For this assignment (see the final image in plate 6-55, above: ISO 200; 80mm lens; f/14; 1/100 second), that meant the lighting had to show the protruding tread on the sole, as well as the silver (with black breathable fabric) at the top of the toe area.
Plate 6-56 is well-exposed, though flatly lit. Unfortunately, you can’t see many of the different fabric textures and characteristics of the shoe. There are burned-out highlights as well as blocked-up shadows. If I saw this photo online I would probably perceive the shoes to be black, red, and white—when, in reality, they are black, red, and silver. Can you see why lighting products is critical for your clients?
Plate 6-56. This flat exposure doesn’t do the shoe justice—or help the viewer decide to buy it. (ISO 200; 80mm lens; f/14; 1/100 second)
In plate 6-57 you can see the auxiliary tools that were necessary to shape this image.

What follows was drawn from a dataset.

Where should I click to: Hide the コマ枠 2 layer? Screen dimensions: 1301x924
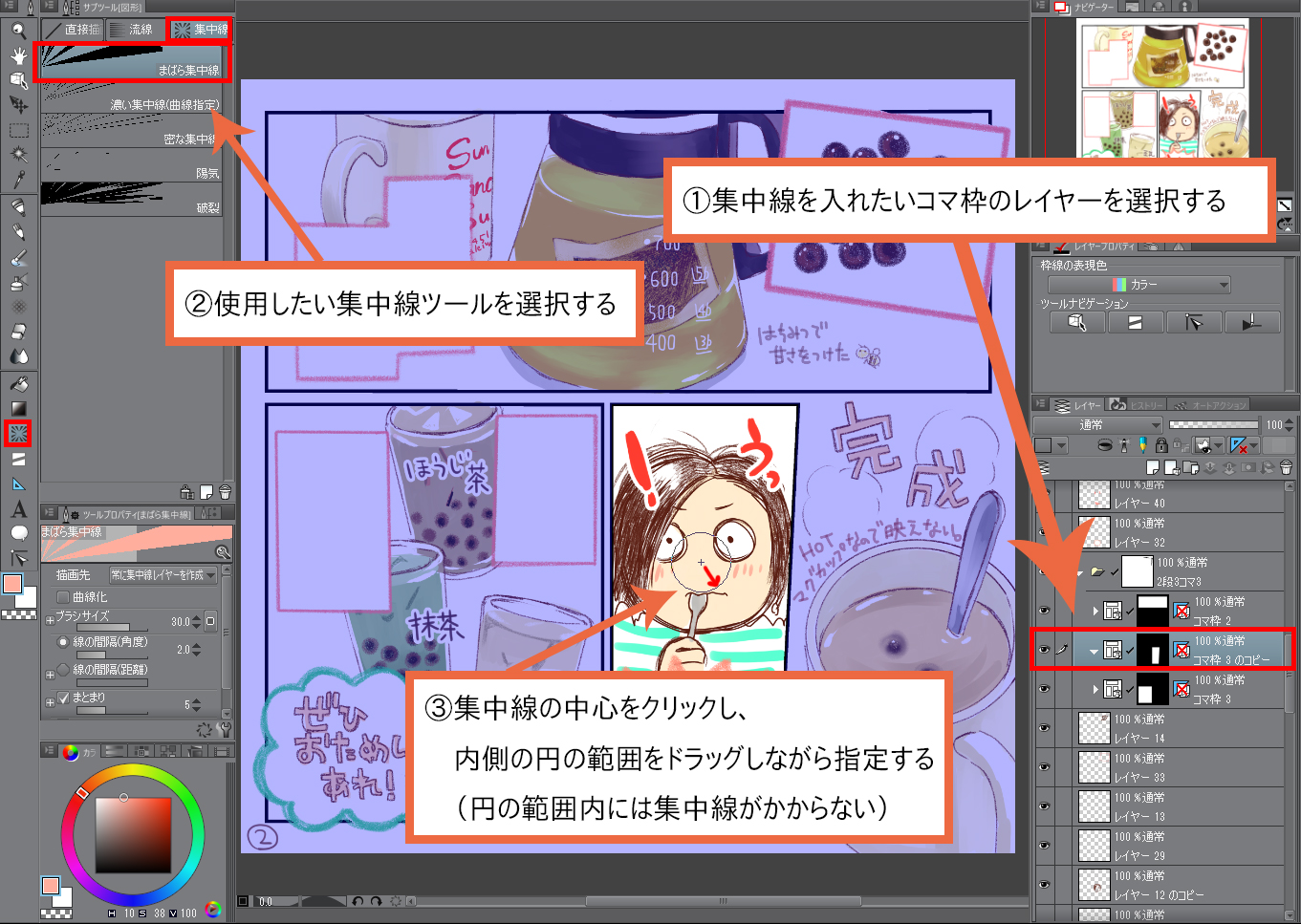(x=1044, y=610)
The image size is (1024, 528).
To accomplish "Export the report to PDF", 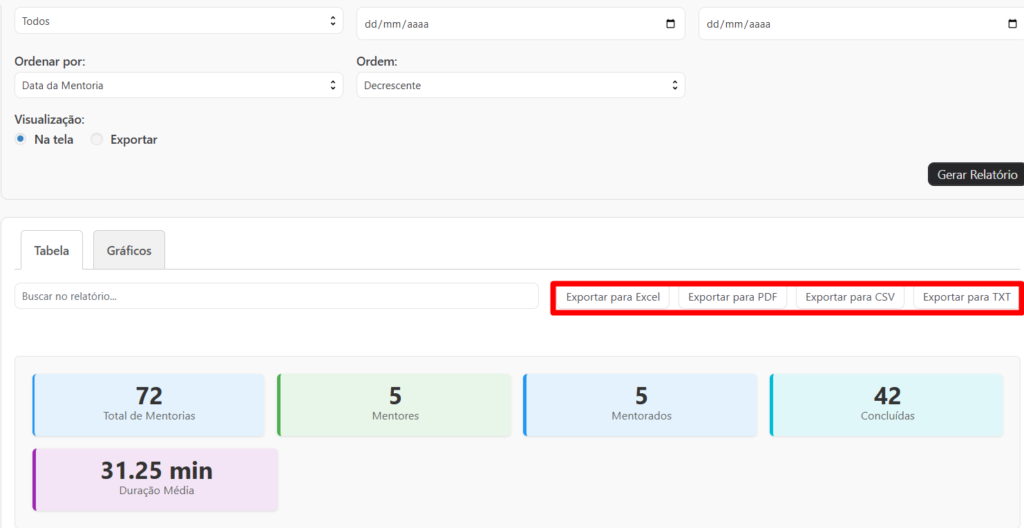I will pos(733,297).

The black finger blocked the reflected light from the white surface to help shape the metallic silver trim and “D” logo on the shoe and the back sole of the product.
Plate 6-57. The tools needed to shape this product.
Plate 6-58 shows the final setup used to create plate 6-55. Let’s take a look at the diagram. A single monolight (A) with a 7-inch parabolic reflector was positioned high and angled down onto the back shoe as a hard source to show texture and depth on the treads. A double net cutter (B) was placed just in front of the monolight so that no additional light would fall onto the front of the shoe or the white surface. This would have added unwanted bounce light on the product. A second monolight with barn doors (C) was aimed at the white seamless paper to illuminate the background. (Note: To obtain a white background, the background exposure must be at least 1 stop brighter than the subject.) A 7-inch parabolic (D) was directed toward the background, metering about 1 stop brighter than the main light, ensuring a white background. A small stripbox (E) was placed to camera right as the main source of illumination on the product. Notice that this light was not on the camera axis, which would have produced flat lighting. It was placed at approximately a 90 degree angle to the product to create shadows and highlights and enhance the texture of the shoes’ black fabric. A small mirror (F) was used as an accent light, bouncing a highlight onto the silver fabric of the shoe. Another small mirror (G) was placed to add a highlight to the tip of one shoe and the logo on the back of the other. Remember that clients want to see their logo as clearly as possible, so don’t allow any highlight or shadow to run through any part of it.
Plate 6-58. The final lighting setup.
Plates 6-59 and 6-60. Viewing the bad (left) with the good (right) gives you an idea of how a few small adjustments can enhance the overall image and show all the product’s realistic attributes.